Énoncé A: D'après l'entretien, qui est la candidate à La Rochelle bénéficiant de la légitimité du soutien du président de la République ?
Énoncé B: Recopiez à l'identique tout le passage de l'entretien qui va de « BRUCE TOUSSAINT  Son » jusqu'à « droite  en France. ».

BRUCE TOUSSAINT  Delphine BATHO est avec nous, ministre déléguée à la Justice, députée des  Deux-Sèvres, on peut le dire proche de Ségolène ROYAL. Vous avez été sa porteparole.  Valérie TRIERWEILER doit-elle fermer son compte Twitter ? 
 
DELPHINE BATHO Ecoutez, c’est sa liberté. Ce n’est pas un secret que ce qu’elle a exprimé comme  opinion personnelle n’est pas en accord avec celle du président de la République,  comme celle du gouvernement, comme celle des socialistes. Ce matin, la seule chose  qui compte, c’est que la candidate à La Rochelle qui a la légitimité du soutien du  président de la République, c’est Ségolène ROYAL. La seule chose qui compte, c’est  que les citoyens, les électeurs à La Rochelle puissent se déterminer librement, en  fonction des compétences, du bilan de l’action des candidats qui se présentent devant  eux, et notamment du bilan de Ségolène ROYAL qui a un vrai bilan dans son action  locale, mais aussi dans sa dimension nationale. 
 
BRUCE TOUSSAINT  Son intervention, celle de Valérie TRIERWEILER, affaiblit-elle le gouvernement  et le président ? 
 
DELPHINE BATHO Ecoutez, l’essentiel n’est pas là. Elle ne s’est pas exprimée comme une  responsable politique. Ses tweets n’engagent, je vous le disais, ni le président, ni le  gouvernement, donc chaque chose doit être remise à sa place. Je pense que l’actualité  politique de ce matin, ce n’est pas ce tweet. C’est le tournant historique qui vient de se  produire dans l’histoire de la droite française, qui est en train de se compromettre dans  une alliance avec le Front National, ce qui est sans précédent dans l’histoire de la droite  en France.

Données fournies:
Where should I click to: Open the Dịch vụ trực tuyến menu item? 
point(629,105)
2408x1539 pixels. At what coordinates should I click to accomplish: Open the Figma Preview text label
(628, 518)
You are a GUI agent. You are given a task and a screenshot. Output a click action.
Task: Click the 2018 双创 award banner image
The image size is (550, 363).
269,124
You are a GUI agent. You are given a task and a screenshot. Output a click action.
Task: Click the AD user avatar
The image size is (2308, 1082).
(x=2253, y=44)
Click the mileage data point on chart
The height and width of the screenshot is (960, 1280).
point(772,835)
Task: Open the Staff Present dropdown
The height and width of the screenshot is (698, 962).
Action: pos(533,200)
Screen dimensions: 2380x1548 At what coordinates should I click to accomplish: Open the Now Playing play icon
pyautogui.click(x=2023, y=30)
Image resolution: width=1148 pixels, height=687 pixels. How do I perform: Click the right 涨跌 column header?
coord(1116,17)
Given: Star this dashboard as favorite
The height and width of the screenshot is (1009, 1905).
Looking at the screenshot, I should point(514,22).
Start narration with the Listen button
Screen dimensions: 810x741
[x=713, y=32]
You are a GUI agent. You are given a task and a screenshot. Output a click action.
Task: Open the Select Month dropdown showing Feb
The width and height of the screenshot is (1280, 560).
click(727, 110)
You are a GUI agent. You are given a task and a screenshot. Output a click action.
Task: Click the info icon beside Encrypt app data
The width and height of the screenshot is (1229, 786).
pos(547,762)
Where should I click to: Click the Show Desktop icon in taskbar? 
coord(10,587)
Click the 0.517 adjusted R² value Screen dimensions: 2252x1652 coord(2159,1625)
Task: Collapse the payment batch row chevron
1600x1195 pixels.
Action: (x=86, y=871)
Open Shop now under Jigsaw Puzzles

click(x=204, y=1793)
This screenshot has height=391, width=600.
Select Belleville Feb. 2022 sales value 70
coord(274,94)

Réponse attendue A: Ségolène ROYAL.

Réponse attendue B:
BRUCE TOUSSAINT  Son intervention, celle de Valérie TRIERWEILER, affaiblit-elle le gouvernement  et le président ? 
 
DELPHINE BATHO Ecoutez, l’essentiel n’est pas là. Elle ne s’est pas exprimée comme une  responsable politique. Ses tweets n’engagent, je vous le disais, ni le président, ni le  gouvernement, donc chaque chose doit être remise à sa place. Je pense que l’actualité  politique de ce matin, ce n’est pas ce tweet. C’est le tournant historique qui vient de se  produire dans l’histoire de la droite française, qui est en train de se compromettre dans  une alliance avec le Front National, ce qui est sans précédent dans l’histoire de la droite  en France.